Restrictions on Doctor Prescribing Information Approved
The American Medical Association has announced that on July 1 physicians can begin to restrict access to information about their prescription practices for pharmaceutical company sales representatives, the New York Times reports.
Under the new policy, physicians listed in an AMA database called Masterfile can indicate in a new online registry that pharmaceutical company sales representatives should not have access to such information for three years. Masterfile includes information on about one million U.S. medical school graduates and foreign medical school graduates licensed in the U.S.

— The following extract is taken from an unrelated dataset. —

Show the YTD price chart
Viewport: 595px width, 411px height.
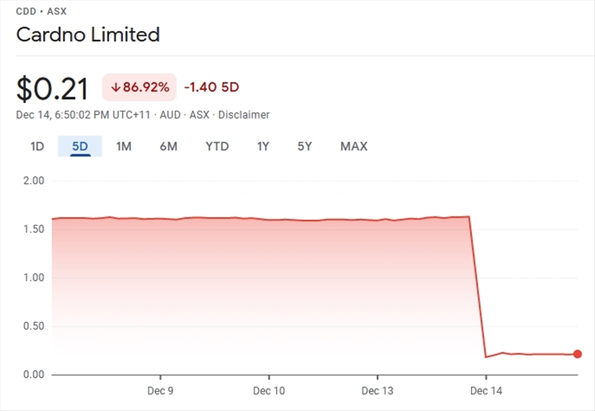(x=217, y=146)
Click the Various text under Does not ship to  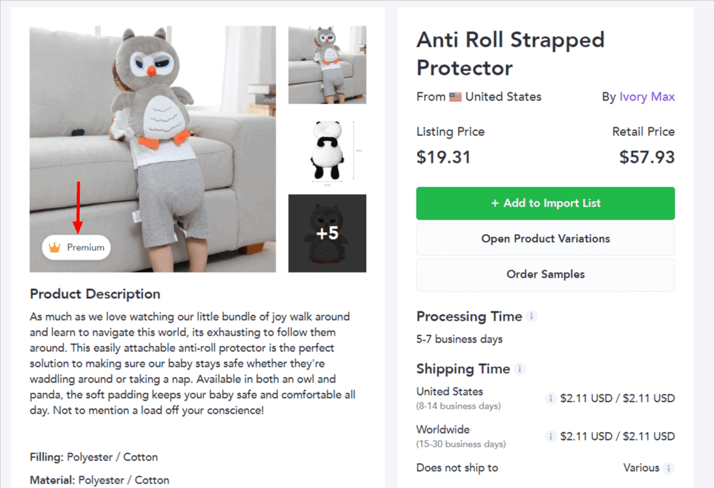coord(641,468)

According to the Times, pharmaceutical company sales representatives can use information "showing which physicians are prescribing what drugs" to "pressure a doctor to write more prescriptions for a name-brand medicine or fewer orders for a competitors' drug." However, according to many physicians, use of such information by pharmaceutical company sales representatives amounts to "an intrusion into the way they practice medicine" and "feeds overzealous sales practices," the Times reports.
A Gallup poll conducted for AMA in 2004 found that two-thirds of physicians oppose access to such information for pharmaceutical company sales representatives and that 25% were unaware the representatives had access.

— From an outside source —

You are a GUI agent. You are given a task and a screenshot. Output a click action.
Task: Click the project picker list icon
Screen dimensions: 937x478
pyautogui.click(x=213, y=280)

In addition, the poll found that 77% of respondents supported a program under which physicians could restrict access to such information for pharmaceutical company sales representatives.
The new AMA policy "is viewed as a self-policing move that the drug industry and AMA, which has lucrative contracts with data-mining companies, hope will keep states from banning sales of prescription data altogether," the Times reports.
IMS Health, a market research company that specializes in the pharmaceutical industry, and competitors currently pay AMA for access to information in Masterfile.
Lawmakers in some states -- such as Arizona, New Hampshire and West Virginia -- have introduced bills that would regulate or eliminate the practice (Saul, New York Times, 5/4).